Posted: Wed Mar 15, 2006 11:01 am    Post subject:  

Carly wrote: letsgooilers wrote: To my knowledge, the seal hunt needs to happen, otherise the fishing stocks are serious depleleted. Which means a ton of people in newfoundland and labrador are screwed workwise. As best as I know, the seal hunt was actually stopped a while back, and they found the fish stocks seriously depleted.

Canada's Seal Hunt: "Unacceptably Inhumane"

"The Canadian government insists that the seal hunt is an animal production industry like any other. They say that it might not be pretty, but basically it is just like any abattoir except on the ice. But we found obvious levels of suffering which would not be tolerated in any other animal industry in the world."

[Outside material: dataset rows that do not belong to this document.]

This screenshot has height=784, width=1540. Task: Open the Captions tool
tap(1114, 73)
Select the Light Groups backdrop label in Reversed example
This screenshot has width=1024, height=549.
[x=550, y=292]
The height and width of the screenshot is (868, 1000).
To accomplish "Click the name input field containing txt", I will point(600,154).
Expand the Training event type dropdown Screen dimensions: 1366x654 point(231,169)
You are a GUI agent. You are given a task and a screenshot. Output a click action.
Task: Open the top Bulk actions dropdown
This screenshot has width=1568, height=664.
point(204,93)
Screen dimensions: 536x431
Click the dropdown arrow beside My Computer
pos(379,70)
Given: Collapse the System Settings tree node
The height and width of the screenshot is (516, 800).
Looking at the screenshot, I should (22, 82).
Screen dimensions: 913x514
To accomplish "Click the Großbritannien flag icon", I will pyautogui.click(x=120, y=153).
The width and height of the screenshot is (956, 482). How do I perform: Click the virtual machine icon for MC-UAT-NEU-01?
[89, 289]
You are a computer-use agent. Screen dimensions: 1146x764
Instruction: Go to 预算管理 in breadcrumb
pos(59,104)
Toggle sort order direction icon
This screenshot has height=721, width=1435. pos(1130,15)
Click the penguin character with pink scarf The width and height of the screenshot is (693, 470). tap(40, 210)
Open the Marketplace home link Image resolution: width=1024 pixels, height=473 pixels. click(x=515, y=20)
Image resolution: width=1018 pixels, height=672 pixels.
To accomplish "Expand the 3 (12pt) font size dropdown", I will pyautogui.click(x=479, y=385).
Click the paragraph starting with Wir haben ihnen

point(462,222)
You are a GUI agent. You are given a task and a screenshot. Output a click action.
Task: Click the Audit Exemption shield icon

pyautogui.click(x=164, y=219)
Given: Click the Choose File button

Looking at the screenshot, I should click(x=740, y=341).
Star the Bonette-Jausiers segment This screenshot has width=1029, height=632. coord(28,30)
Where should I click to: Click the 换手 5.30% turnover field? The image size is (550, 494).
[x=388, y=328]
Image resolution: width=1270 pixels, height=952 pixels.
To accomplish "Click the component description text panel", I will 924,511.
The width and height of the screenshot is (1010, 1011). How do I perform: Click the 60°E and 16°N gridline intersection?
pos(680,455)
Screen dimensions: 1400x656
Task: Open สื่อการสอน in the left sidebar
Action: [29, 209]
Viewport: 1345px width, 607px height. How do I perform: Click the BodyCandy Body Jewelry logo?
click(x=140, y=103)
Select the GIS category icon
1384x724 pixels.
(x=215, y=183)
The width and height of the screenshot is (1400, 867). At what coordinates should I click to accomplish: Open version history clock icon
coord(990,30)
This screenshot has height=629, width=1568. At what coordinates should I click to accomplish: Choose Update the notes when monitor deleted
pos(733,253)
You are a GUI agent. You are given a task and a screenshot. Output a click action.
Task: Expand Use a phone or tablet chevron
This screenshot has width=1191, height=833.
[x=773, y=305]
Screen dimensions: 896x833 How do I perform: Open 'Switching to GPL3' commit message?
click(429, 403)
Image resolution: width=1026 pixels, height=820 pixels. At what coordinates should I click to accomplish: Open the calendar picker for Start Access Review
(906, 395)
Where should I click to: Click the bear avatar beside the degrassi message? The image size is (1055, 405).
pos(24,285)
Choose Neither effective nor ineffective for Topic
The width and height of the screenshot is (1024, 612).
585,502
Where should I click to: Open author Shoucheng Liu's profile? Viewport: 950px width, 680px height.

Two separate veterinary reports that studied the 2001 seal hunt, one commissioned by the Canadian government, show numerous instances where animals were clubbed or shot and not rendered immediately unconscious.

Together, the two reports also document that a number of animals each year are hooked and dragged across the ice while still conscious and some of these are still alive by the time they reach the decks of sealing vessels.

Here’s what one such international team of five independent veterinarians found:

79% of the sealers did not check to see if an animal was dead before skinning it.
In 40% of the kills a sealer had to strike the seal a second time, presumably because it was still conscious after the first blow or shot.
42% of killed seals examined were found to have minimal or no fractures, suggesting a high probability that these seals were conscious when skinned.
The veterinarian team concluded that the existing regulations were neither being respected nor enforced, and that the seal hunt is resulting in considerable and unacceptable suffering.

Source: IFAW

Um, I didn't say anything about how humane the hunt was or not, I was pointing out that to my knowledge, the seal hunt was economically viable for newfoundland and labrador.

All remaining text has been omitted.